Your assignment:
Word for word, restate the lines of the listing below from the line with "Instruction: Open the IT Support owner link" through the line with "Viewport: 844px width, 512px height.", and do not include the pictures.

=-=-=-=-=

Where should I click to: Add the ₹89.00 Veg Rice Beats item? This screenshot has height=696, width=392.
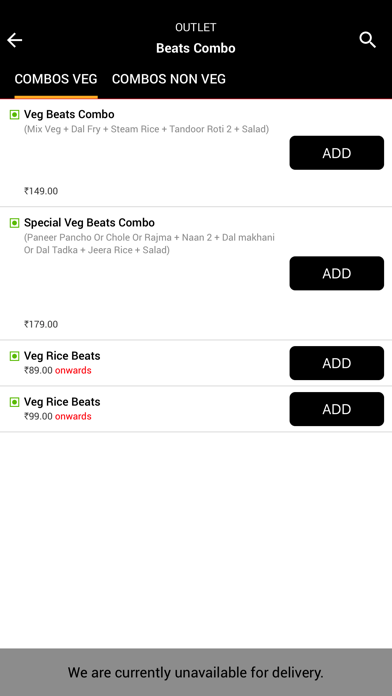coord(337,363)
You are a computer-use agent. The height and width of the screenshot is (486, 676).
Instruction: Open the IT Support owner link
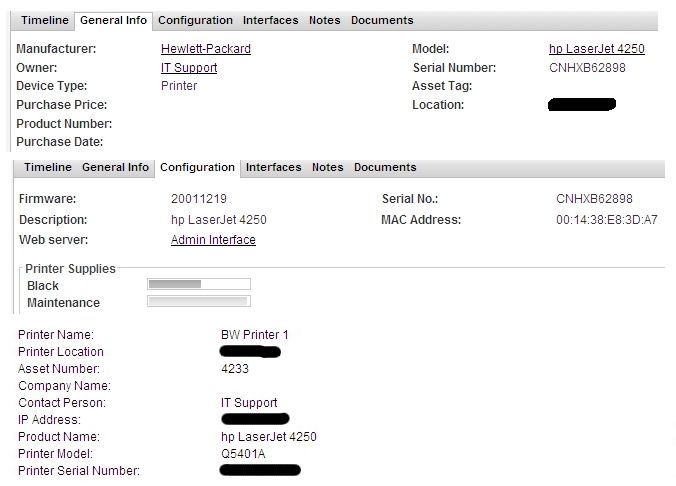[x=189, y=68]
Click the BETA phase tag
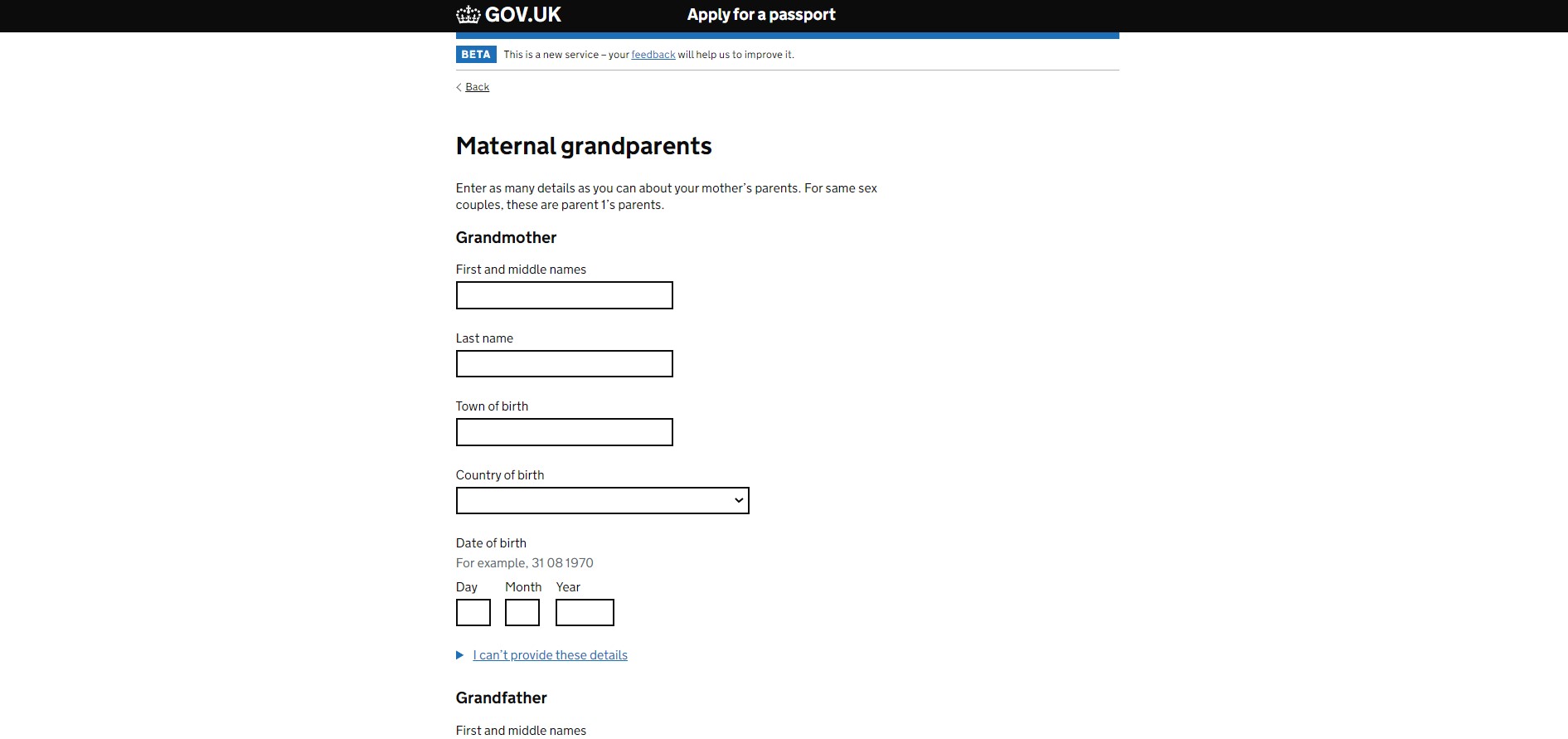1568x739 pixels. 476,55
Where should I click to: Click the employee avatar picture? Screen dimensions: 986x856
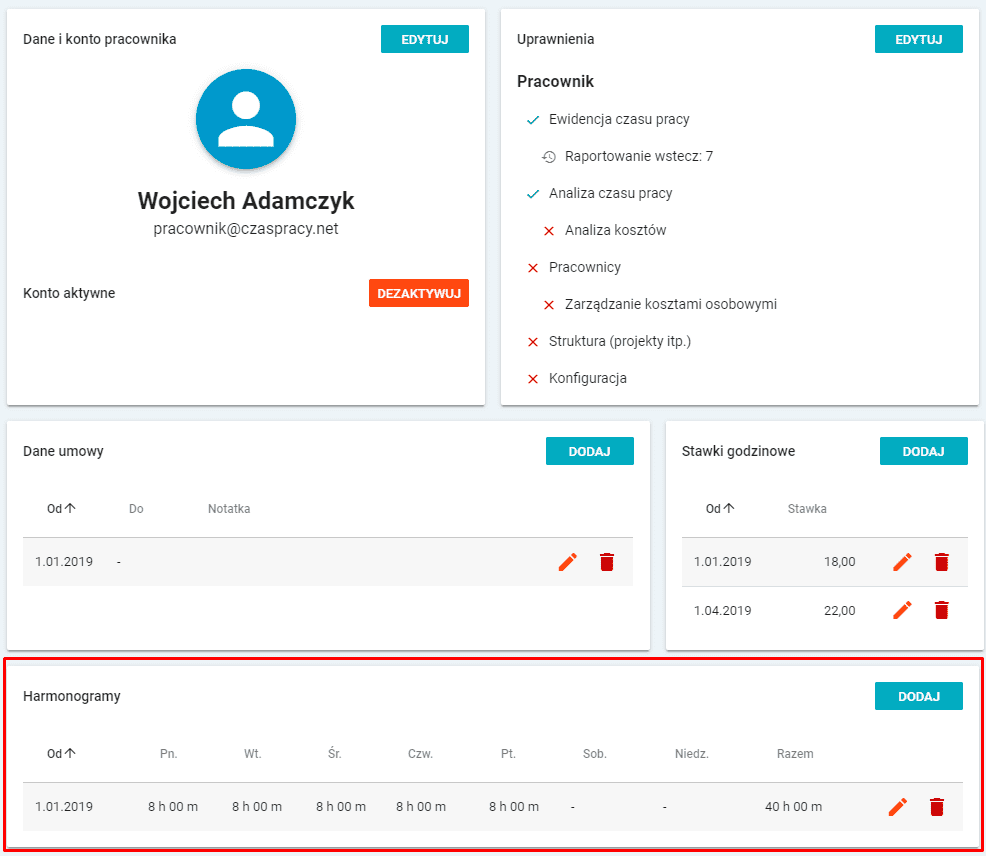(x=246, y=119)
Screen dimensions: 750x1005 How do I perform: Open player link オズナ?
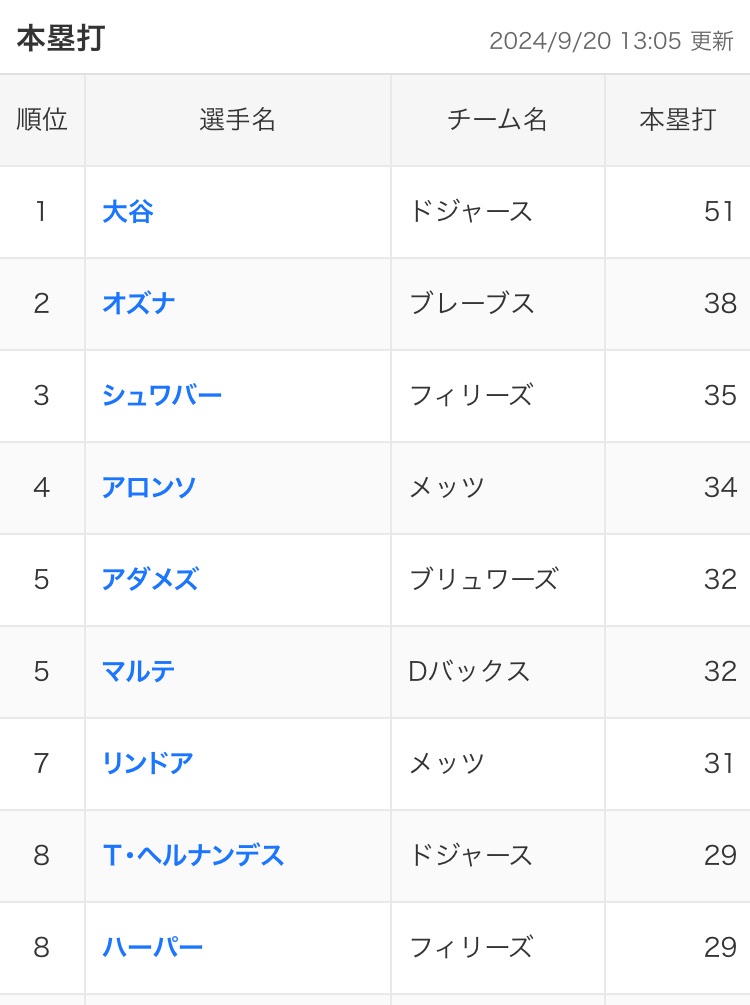(138, 303)
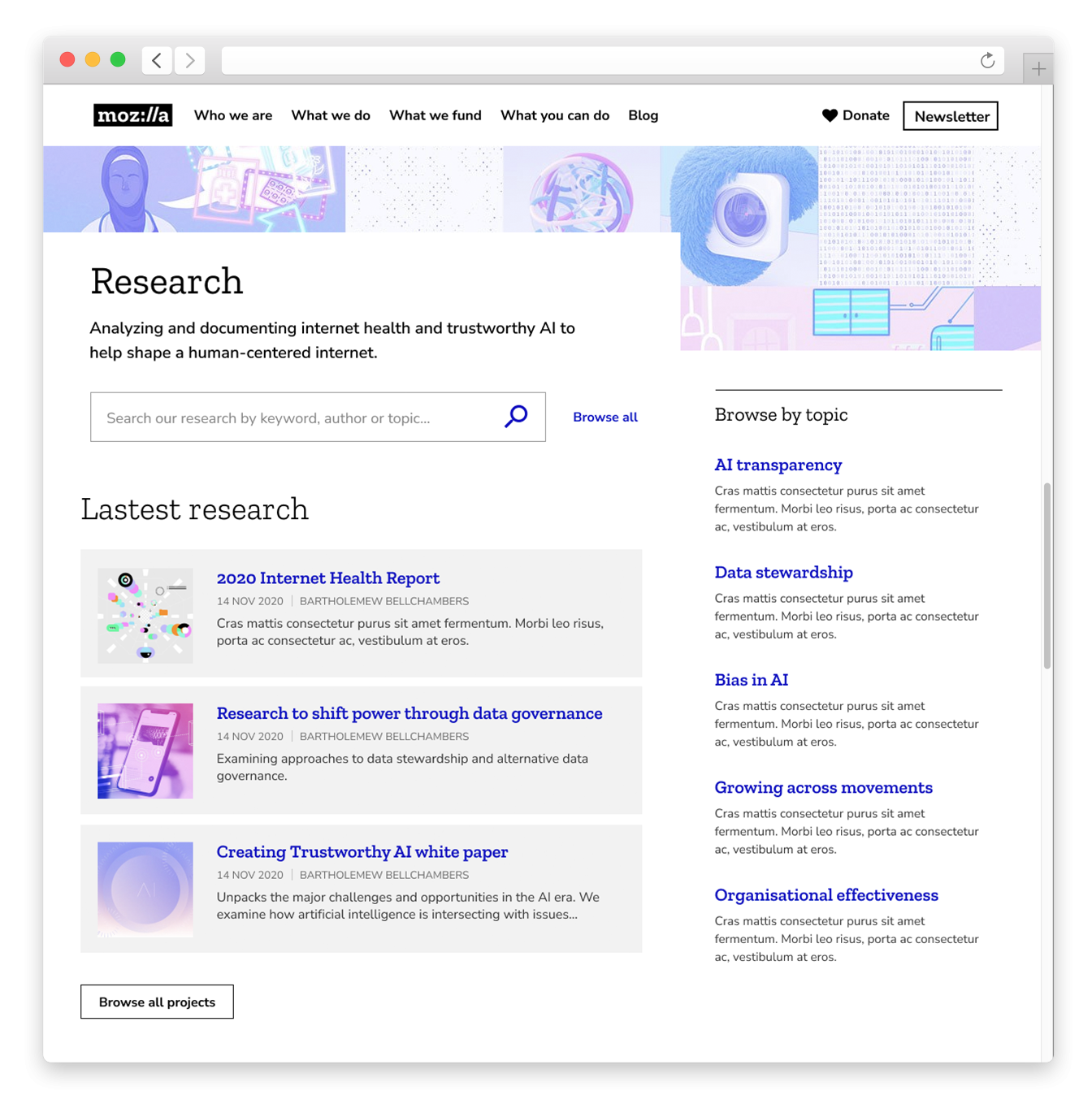Click the Browse all projects button
The width and height of the screenshot is (1092, 1108).
tap(157, 1002)
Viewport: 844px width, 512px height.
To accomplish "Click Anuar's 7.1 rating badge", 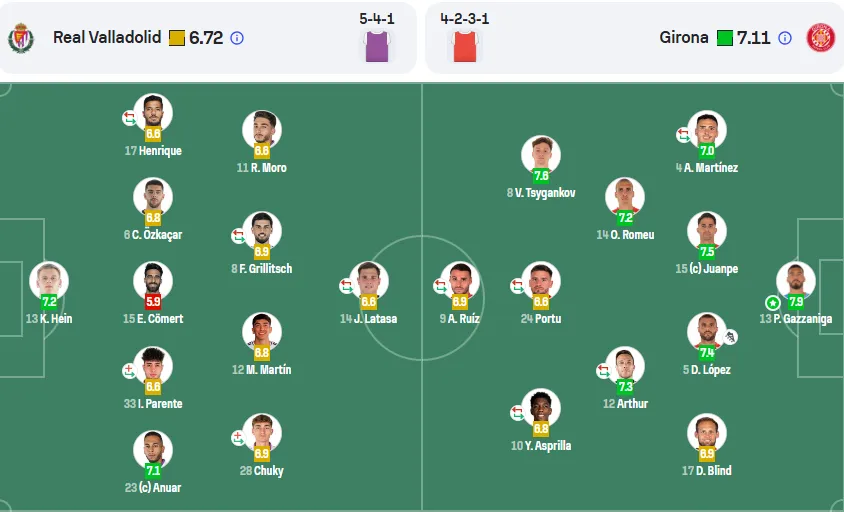I will [153, 470].
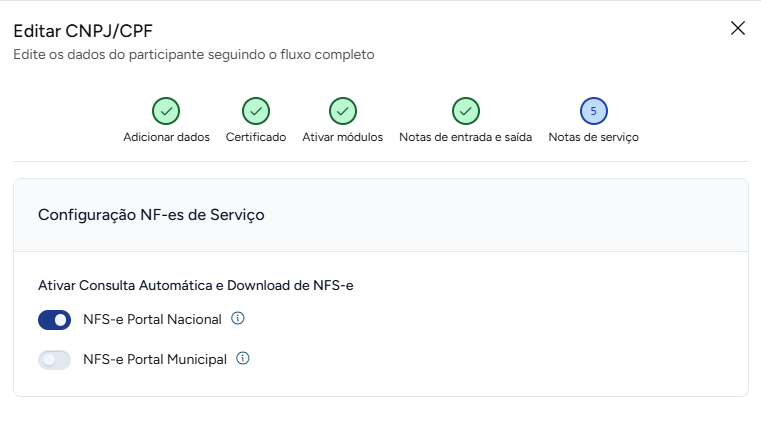Enable the NFS-e Portal Municipal toggle
This screenshot has height=426, width=761.
click(x=54, y=360)
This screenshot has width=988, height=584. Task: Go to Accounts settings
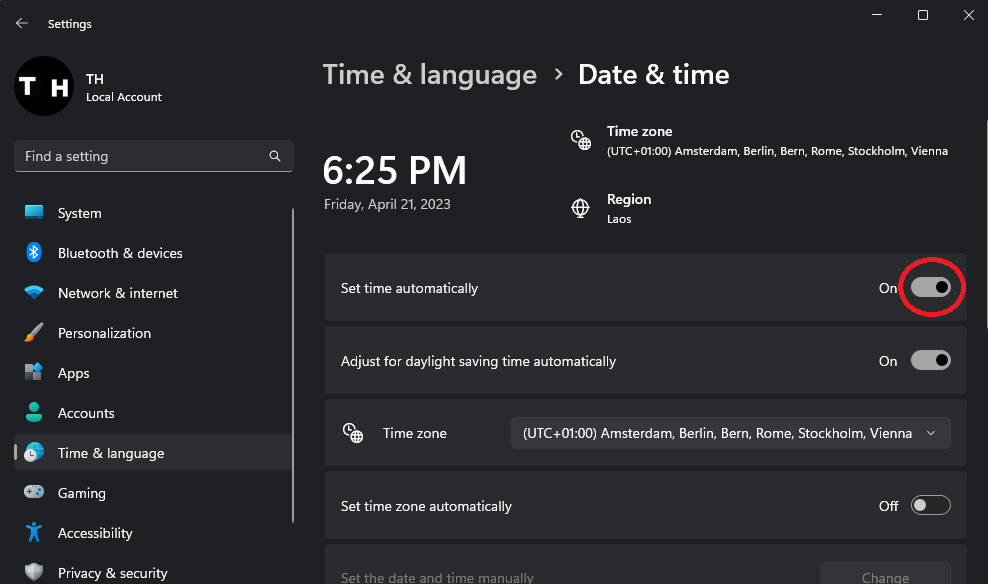point(86,413)
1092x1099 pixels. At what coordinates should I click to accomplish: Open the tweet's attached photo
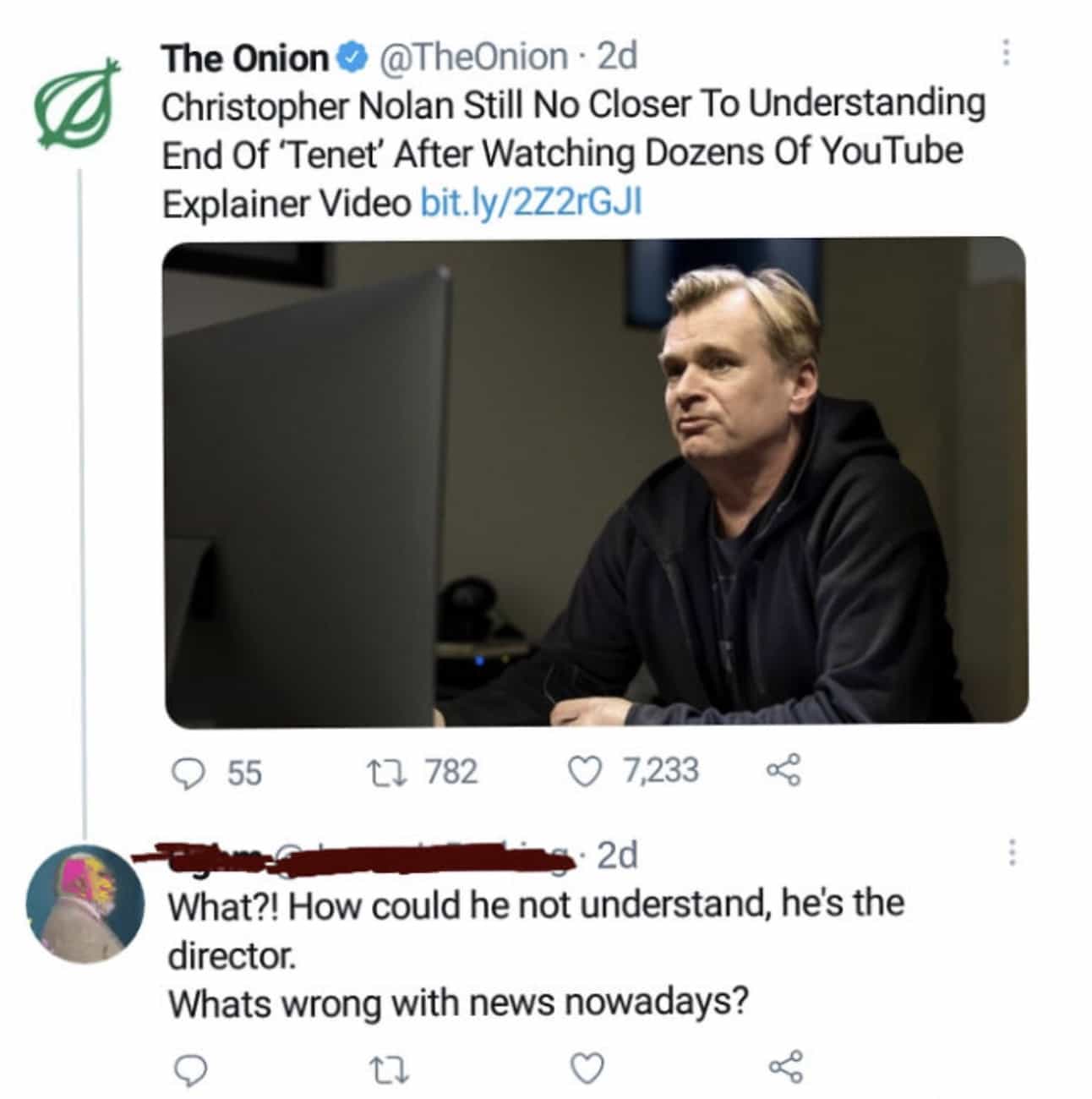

=-=-=-=-=

Answer below:
Instruction: Open the IT Support owner link
[x=189, y=68]
Click the BETA phase tag
1568x739 pixels. 476,55
Where should I click to: Click the employee avatar picture? Screen dimensions: 986x856
(x=246, y=119)
Screen dimensions: 750x1005 How do I perform: Open player link オズナ?
(138, 303)
Click the Browse all projects button
The width and height of the screenshot is (1092, 1108).
tap(157, 1002)
Viewport: 844px width, 512px height.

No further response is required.